• [Provided passage]

1. I need an estimate because… I need to measure productivity
Although I understand measuring productivity could work well for repeatable activities, it's hard to believe it works well for abstract and, ultimately, non-repeatable tasks like software development. For non-repeatable activities - meaning it’s never been done before - no one really knows how much time a task should take. Thus, the common approach to "measure productivity" is to compare the estimates against what, in fact, happened. This can cause a number of problems, including the fact that once developers realize they are being judged by their own estimates, they start to be very careful about the process of creating those same estimates, usually spending a lot of precious time completing an activity which doesn’t accrue additional value to the product that they are building.
From my experience, seeking to measure productivity is usually more intense when the side requiring the estimate doesn't have a profound trust that the other side will work very hard. That's why I strive to create an environment with mutual trust between the engineers and the different stakeholders. One of the most powerful techniques in this sense is to have a genuine interest in understanding the reasons behind the requirements for estimates. We engineers should always keep in mind that software development is usually one part of many others inside the company. After having worked for outsourcing, consultancy and product companies I believe that creating a place where people really trust each other is easier when software engineers and stakeholders are both part of the same organization. That's one of the reasons why more and more companies are now considering software development as a core business - thus creating really strong software engineer teams.

• [Supplied records]
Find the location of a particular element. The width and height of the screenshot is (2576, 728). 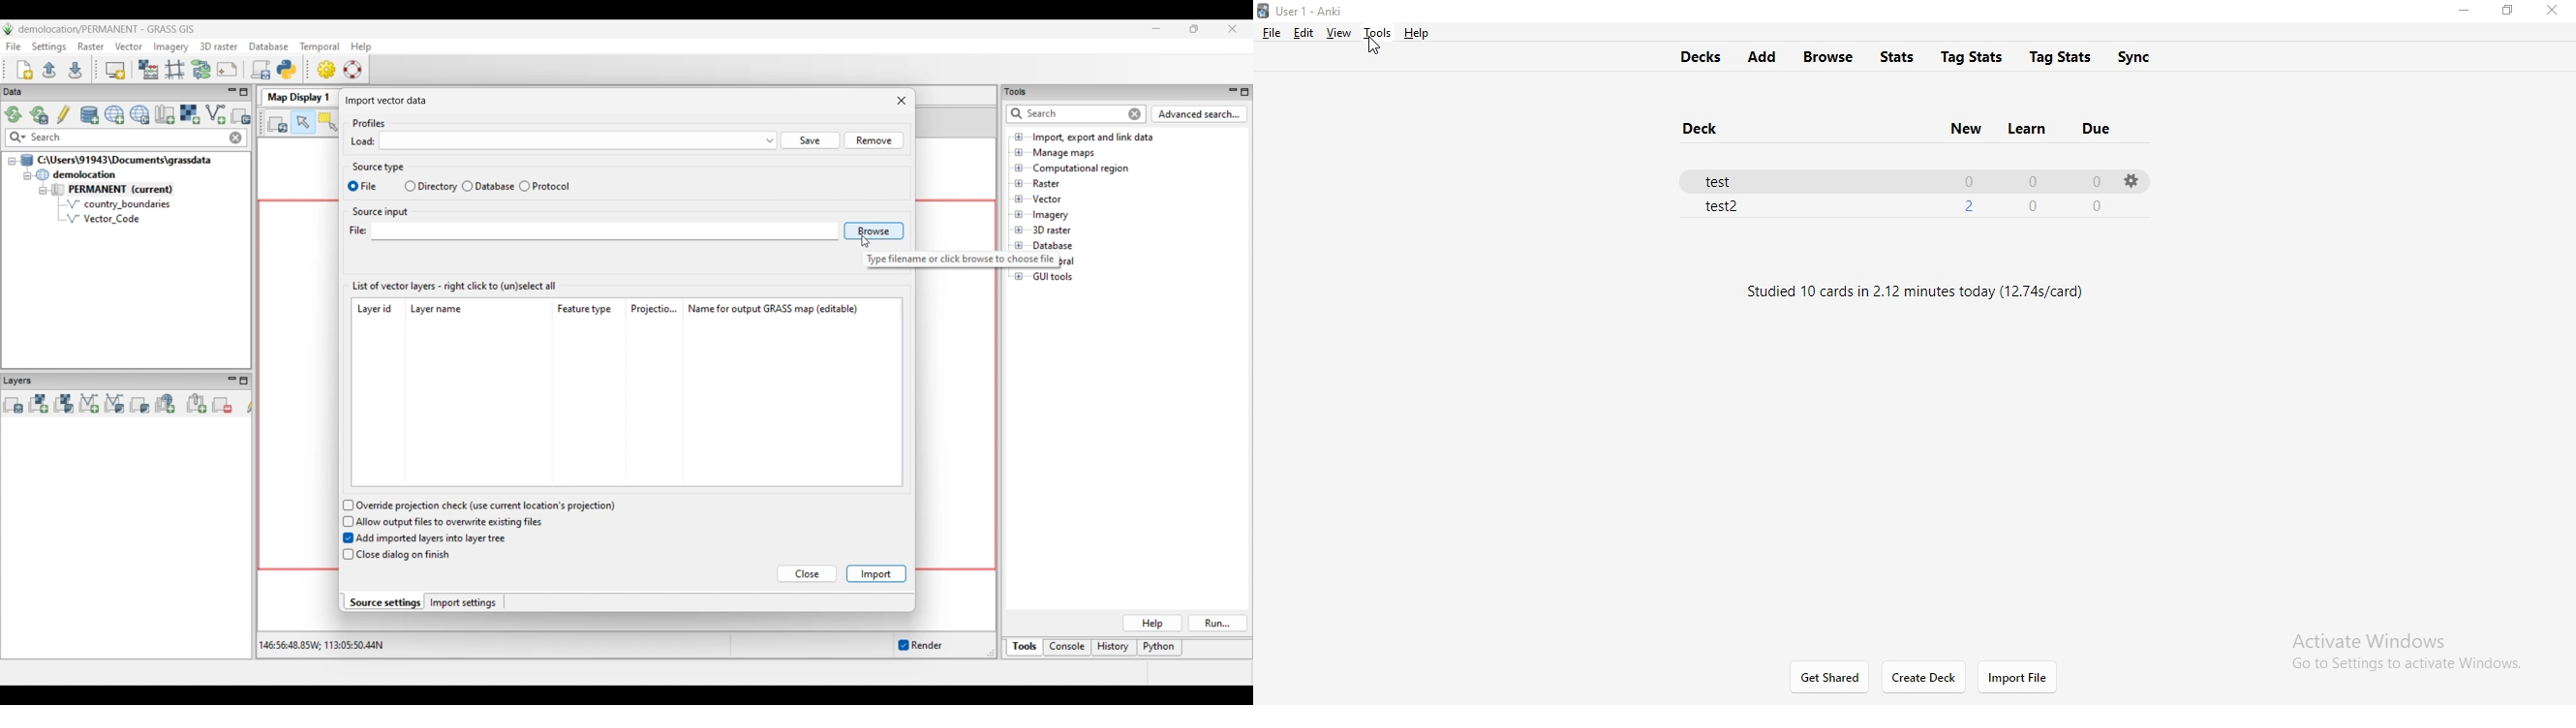

file is located at coordinates (1274, 31).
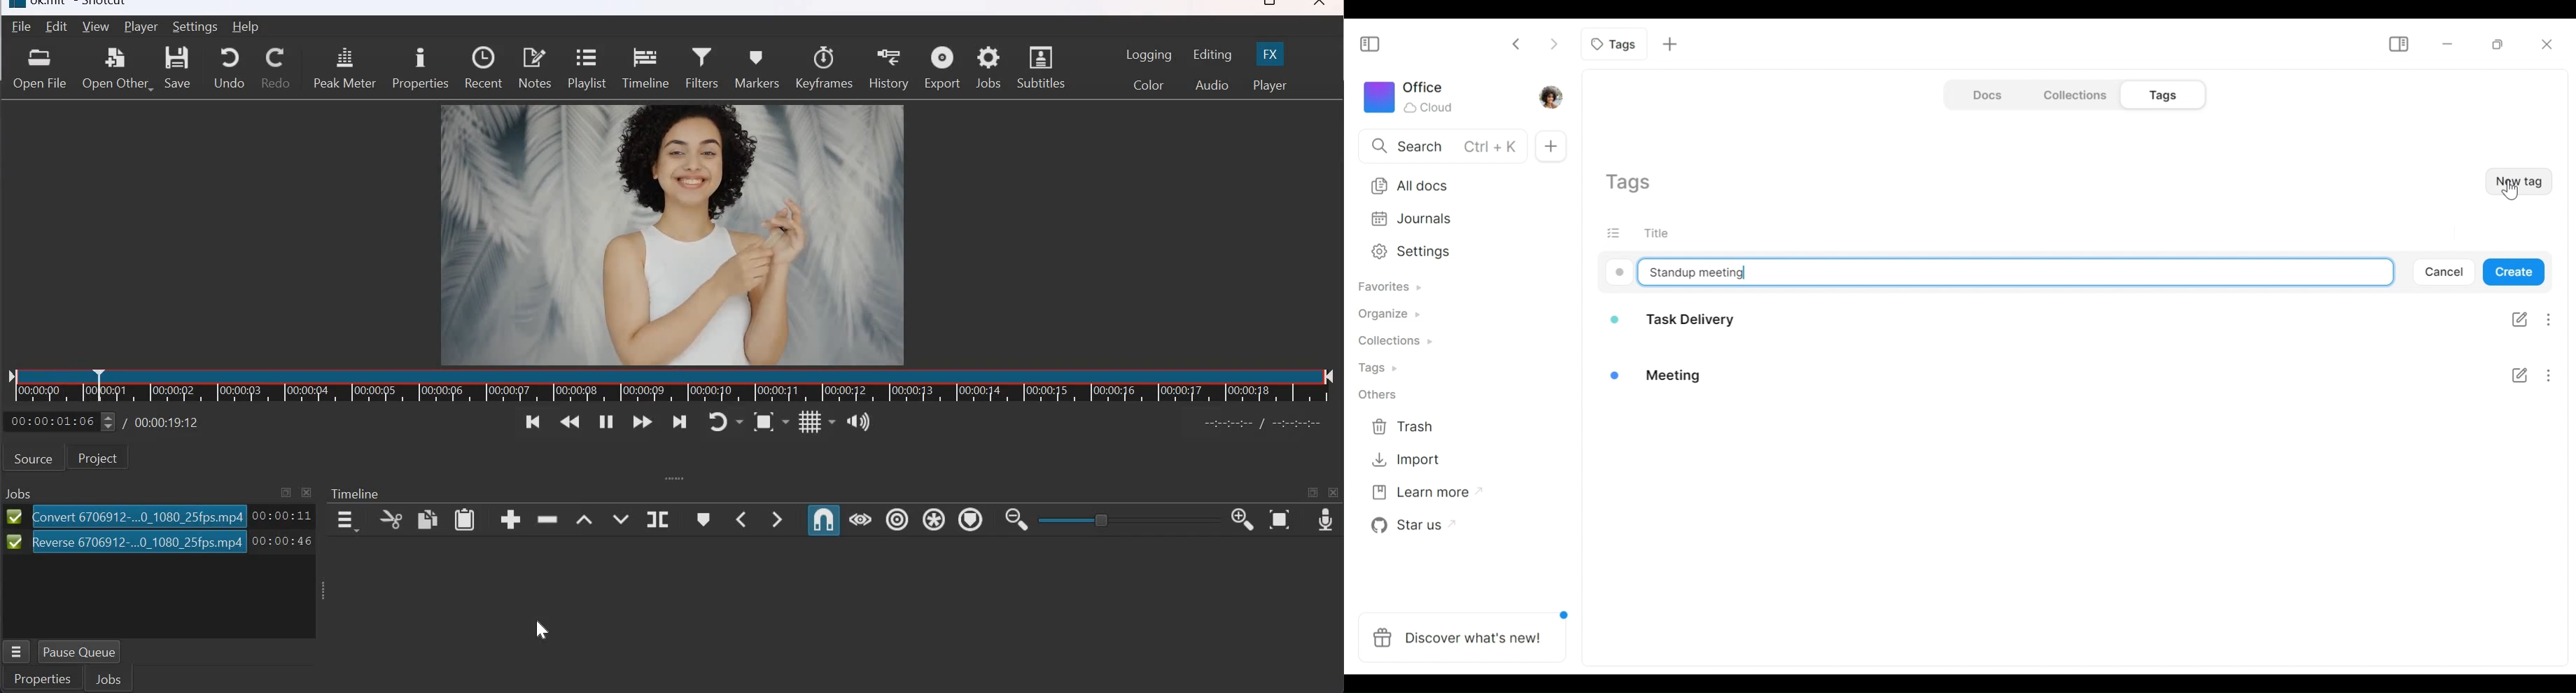 The image size is (2576, 700). What do you see at coordinates (169, 422) in the screenshot?
I see `Total duration` at bounding box center [169, 422].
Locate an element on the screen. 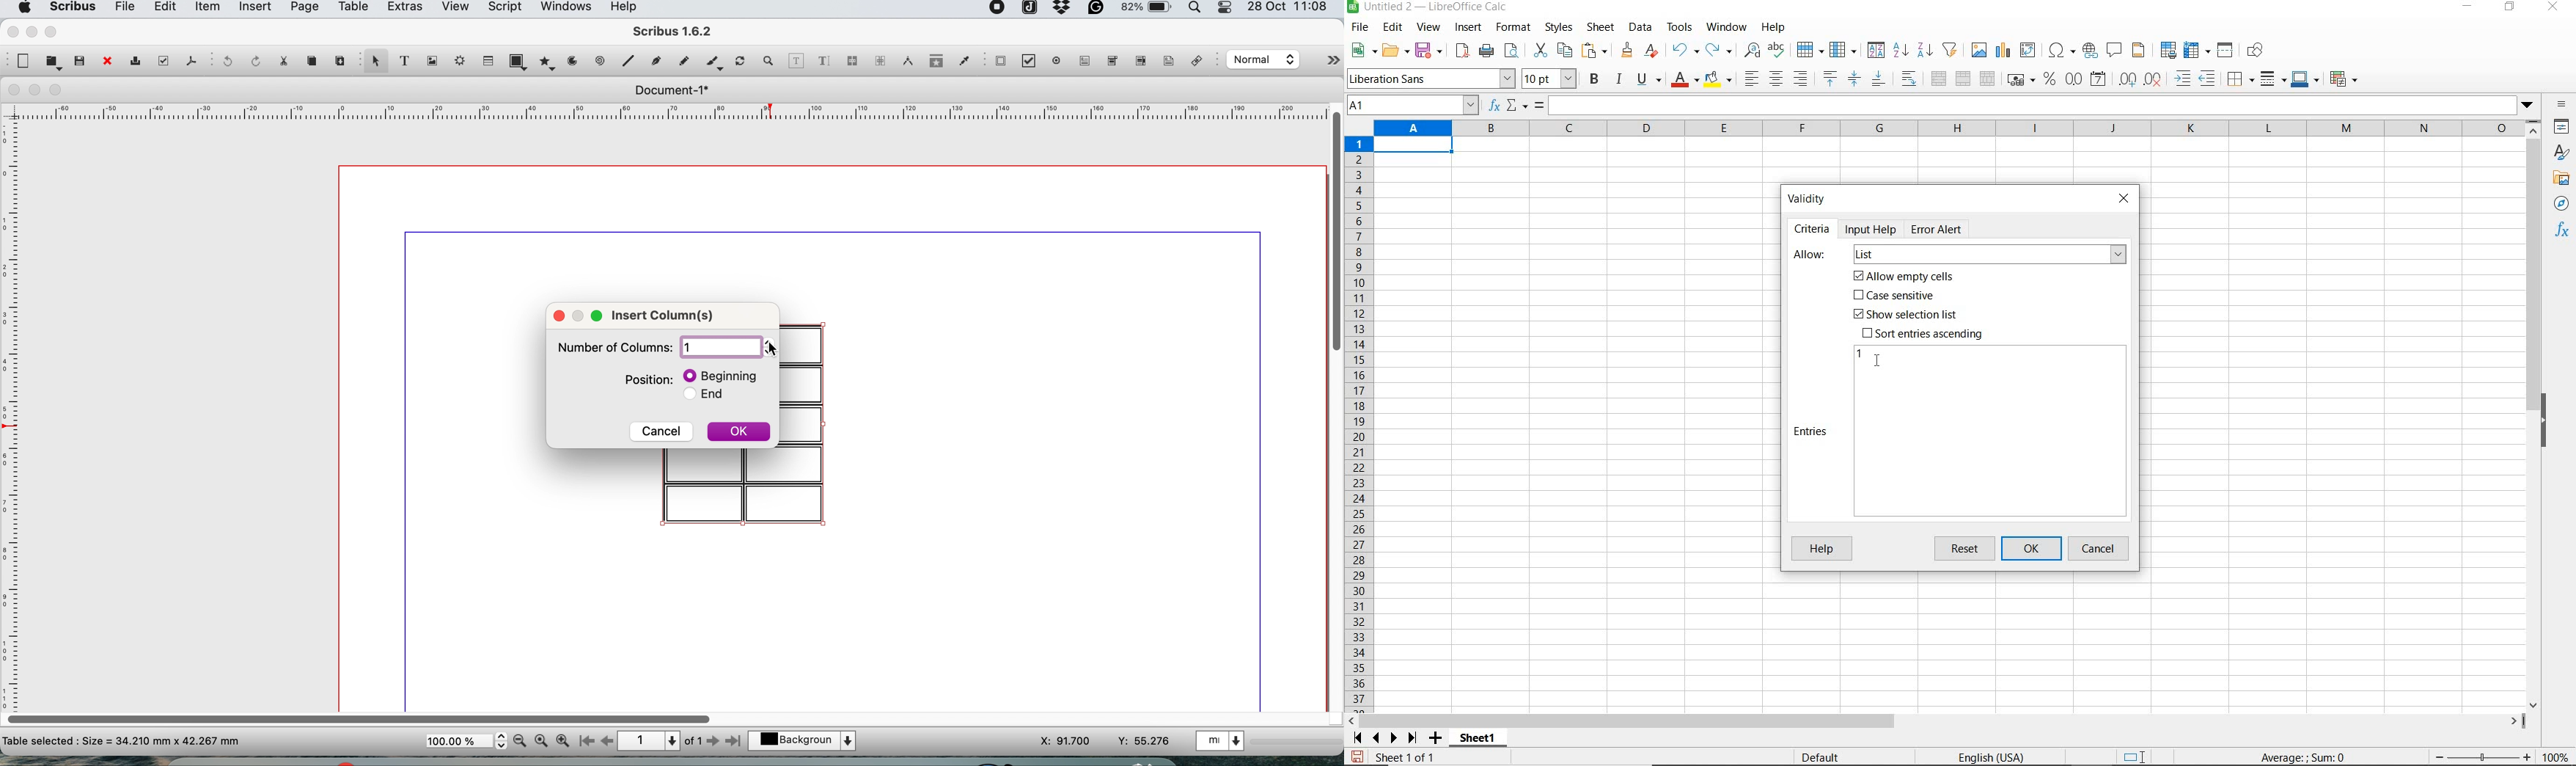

• [Problem details]
Copy the passage on estimates and measuring productivity above word for word, from start to finish.

• [Finished task]
1. I need an estimate because… I need to measure productivity
Although I understand measuring productivity could work well for repeatable activities, it's hard to believe it works well for abstract and, ultimately, non-repeatable tasks like software development. For non-repeatable activities - meaning it’s never been done before - no one really knows how much time a task should take. Thus, the common approach to "measure productivity" is to compare the estimates against what, in fact, happened. This can cause a number of problems, including the fact that once developers realize they are being judged by their own estimates, they start to be very careful about the process of creating those same estimates, usually spending a lot of precious time completing an activity which doesn’t accrue additional value to the product that they are building.
From my experience, seeking to measure productivity is usually more intense when the side requiring the estimate doesn't have a profound trust that the other side will work very hard. That's why I strive to create an environment with mutual trust between the engineers and the different stakeholders. One of the most powerful techniques in this sense is to have a genuine interest in understanding the reasons behind the requirements for estimates. We engineers should always keep in mind that software development is usually one part of many others inside the company. After having worked for outsourcing, consultancy and product companies I believe that creating a place where people really trust each other is easier when software engineers and stakeholders are both part of the same organization. That's one of the reasons why more and more companies are now considering software development as a core business - thus creating really strong software engineer teams.